As far as an Honor you dam Skippy its a Big Honor. My last M1 Abrams was named "Rebel Yell" and was painted on the tube :D
Rebel Yell is a good bourbon too!
 

Story

Sergeant Major
Joined
Aug 5, 2011
Location
SE PA
Former armor crewman here.

As stated, now long out of service and existing only as antiques
M3 Lee https://en.wikipedia.org/wiki/M3_Lee
- Note: the M3 Grant was the same tank, slightly modified for production purposes. I've read that the habit of naming US tanks after Generals was actually started by the British, after they started receiving them as Lend Lease. The fighting against German panzers in North Africa was going badly for the Commonwealth in 1942 and they needed our vehicles.
M4 Sherman series
M3/M5 Stuart
M10 Jackson (tank destroyer, hull chassis same as the M3 Lee/M4 Sherman VVSS)

M551 Sheridan (out of active service, only in use as a training vehicle visually modified to be various Russian designed Armored Fighting Vehicles) https://en.wikipedia.org/wiki/M551_Sheridan

M8 Buford (limited production, more experimental than anything operational) https://en.wikipedia.org/wiki/M8_Armored_Gun_System
 

Kurt G

Sergeant Major
Joined
May 23, 2018
Former armor crewman here.

As stated, now long out of service and existing only as antiques
M3 Lee https://en.wikipedia.org/wiki/M3_Lee
- Note: the M3 Grant was the same tank, slightly modified for production purposes. I've read that the habit of naming US tanks after Generals was actually started by the British, after they started receiving them as Lend Lease. The fighting against German panzers in North Africa was going badly for the Commonwealth in 1942 and they needed our vehicles.
M4 Sherman series
M3/M5 Stuart
M10 Jackson (tank destroyer, hull chassis same as the M3 Lee/M4 Sherman VVSS)

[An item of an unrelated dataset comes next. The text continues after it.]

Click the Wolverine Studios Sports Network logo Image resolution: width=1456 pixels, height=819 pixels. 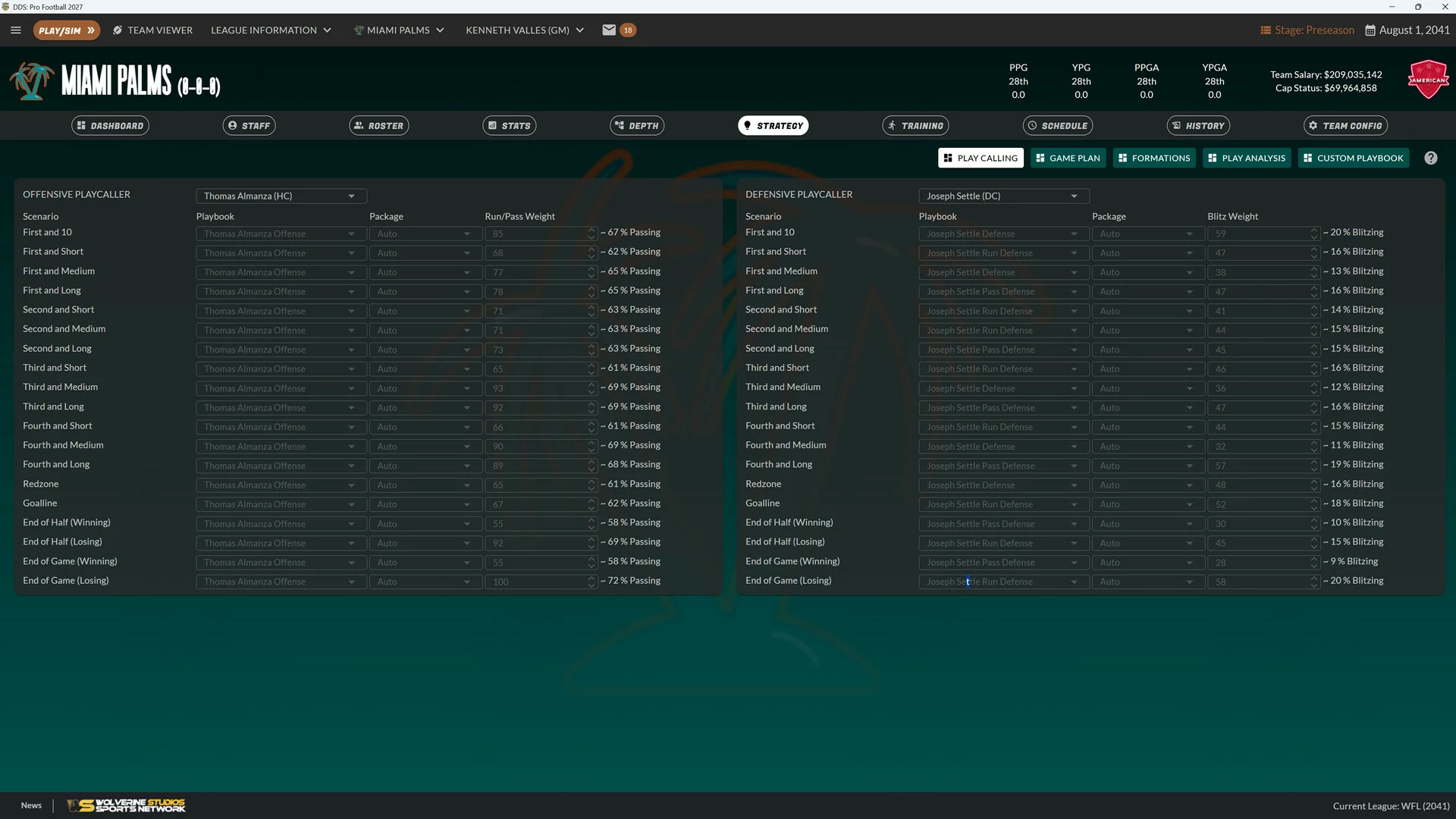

M551 Sheridan (out of active service, only in use as a training vehicle visually modified to be various Russian designed Armored Fighting Vehicles) https://en.wikipedia.org/wiki/M551_Sheridan

M8 Buford (limited production, more experimental than anything operational) https://en.wikipedia.org/wiki/M8_Armored_Gun_System
The M10 was actually nicknamed the Wolverine . The M36 was the Jackson . They made M4s , M10s and M36 Jacksons at the old Fisher Body Tank Plant not far from where I live . They also made the so-called "Jumbo Sherman" and made some parts for the M20 Hellcat tank destroyer that was assembled by Buick .
 
The M10 tank destroyer was also called the Jackson. I can´t think of any WW2 tanks besides the Sherman, Lee/Grant, Jackson and Stuart. I don´t think there was any real rhyme or reason to the design board´s names; they moved on to the M26 Pershing pretty quickly, and the M47 Walker and M48/M60 series Patton after the war. I never heard anyone call an M48 or M60 a ¨Patton tank.¨ They were always ¨M48a5¨ or ¨M60a3¨ in everyday conversation. Same with the M551. I never heard a soldier call it a ¨Sheridan.¨ The M1 doesn´t get called an ¨Abrams¨ often by tankers, unless the phrase is ¨M1 Abrams¨ or ¨M1a(+whatever variant number) Abrams.¨

I was an 11E assigned to an M113 APC as an M60 gunner during my first tour in VN. The armored cav unit I was in had both M48 and M60 tanks which we referred to simply as "48s" or "60s." The M113 was usually called an "ACAV" and the M132 flame throwing ACAV was called "Zippo." The M60 machine guns on the ACAVs were called "pigs" and the UH1 helicopters were called "Hueys," "slicks" or "hogs."